L’adozione di nuove misure di sicurezza e repressione non ha però impedito che lo scenario più temuto dalle autorità si verificasse il 13 novembre a Parigi: una serie coordinata di attacchi in diversi punti della città. Gli attentati, compiuti da terroristi affiliati al gruppo Stato islamico (Is), hanno provocato 130 morti e oltre 350 feriti. Questa volta tra l’opinione pubblica non ci sono stati i distinguo che avevano segnato le reazioni all’attacco contro Charlie Hebdo, che alcuni avevano accusato di islamofobia, perché i terroristi hanno colpito in modo indiscriminato dei cittadini inermi. “Sbattuta dalle onde ma non affondata”, come recita il motto di Parigi, la Francia ha ribadito il suo attaccamento alla libertà, ma è tornata a chiedere più protezione.

Dinanzi a un attacco che aveva diversi punti in comune con quello compiuto da Anders Breivik a Oslo e Utøya, la reazione del governo è stata l’opposto di quella del governo norvegese: il premier socialdemocratico Jens Stoltenberg aveva evocato “più democrazia, più apertura e più partecipazione politica”.

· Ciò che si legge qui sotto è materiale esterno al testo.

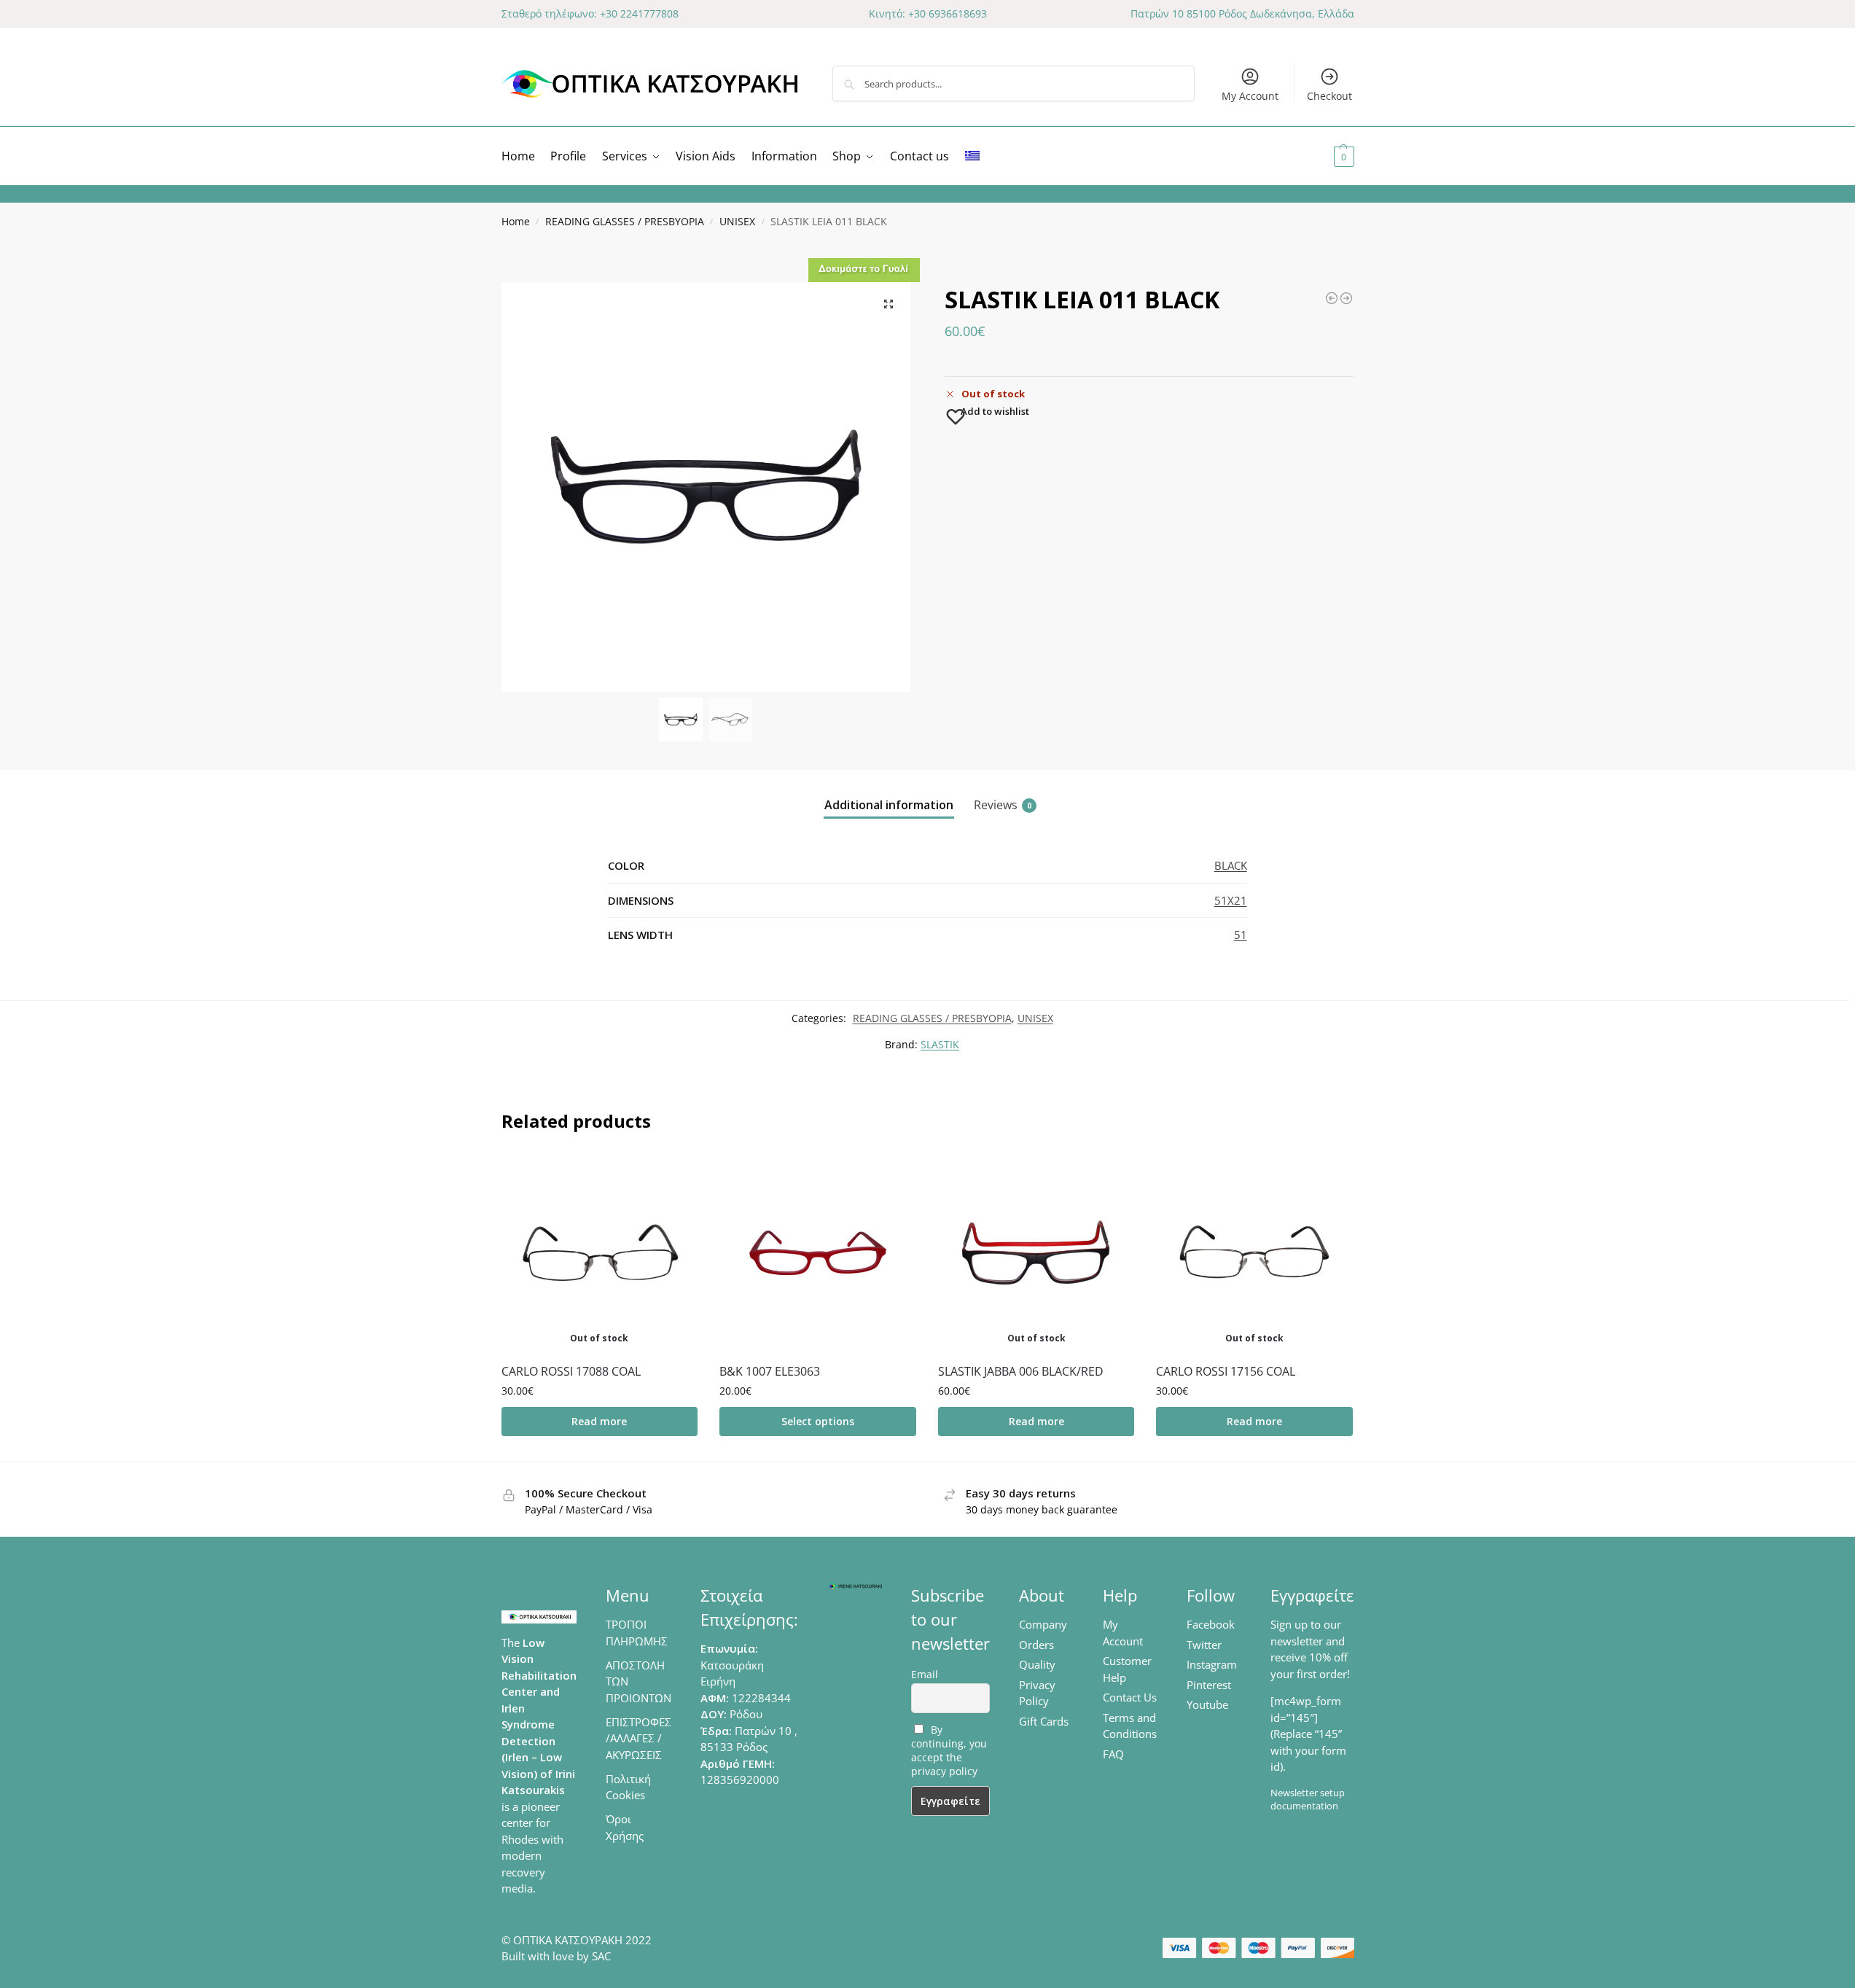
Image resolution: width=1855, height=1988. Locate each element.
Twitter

La risposta delle autorità francesi invece è andata in direzione contraria, con l’adozione dello stato di emergenza, la cui efficacia in termini di lotta al terrorismo è ancora da dimostrare, e con l’incremento dell’impegno militare contro l’Is in Siria e in Iraq. Con lo stato di emergenza è arrivato anche il ripristino dei controlli alle frontiere e un colpo forse fatale alla libera circolazione dei cittadini all’interno dello spazio Schengen, una delle maggiori conquiste dell’integrazione europea.

Hollande si è ormai circondato di sostenitori della linea dura

Questa forzatura rispetto ai princìpi tradizionali della sinistra non ha impedito all’estrema destra di Marine Le Pen e del Front national di raccogliere nuovi consensi e di confermarsi come primo partito del paese al primo turno delle elezioni regionali di dicembre.

La svolta repressiva del governo ha anche provocato una spaccatura nella sinistra francese, in particolare sulla proposta di legge che toglierebbe la nazionalità francese ai titolari di doppia cittadinanza condannati per terrorismo. Una misura che riguarda pochissimi casi sui 3,3 milioni di francesi che hanno due passaporti (uno francese e l’altro, spesso, di un’ex colonia francese), ma altamente simbolica, poiché va a colpire un altro principio cardine della république: l’uguaglianza tra cittadini.

Un sintomo di questa svolta è il fatto che, come rivela un interessante documentario di Benoît Vitkine sulla reazione del potere agli attentati, Hollande si è ormai circondato di sostenitori della linea dura, come il ministro della difesa Jean-Yves Le Drian e quello dell’interno Bernard Cazeneuve, diventato ospite fisso dell’Eliseo e il più influente tra i ministri. A farne le spese è la ministra della giustizia Christiane Taubira, le cui posizioni garantiste sono diventate minoritarie e che secondo molti non è ancora stata destituita solo perché appartiene a una minoranza etnica ed è praticamente l’ultima esponente dell’ala sinistra del Partito socialista nell’esecutivo.

Lo stato di emergenza dovrebbe finire il 26 febbraio, ma il governo ha presentato un disegno di legge “che rafforza la lotta contro la criminalità organizzata e il suo finanziamento, l’efficacia e le garanzie della procedura penale”. Un dispositivo che punta a dare alle forze dell’ordine poteri simili a quelli di cui dispone durante lo stato di emergenza e che dovrebbe prorogare senza limiti una situazione eccezionale alla quale i francesi si stanno adeguando lentamente e, stando ai sondaggi, abbastanza volentieri.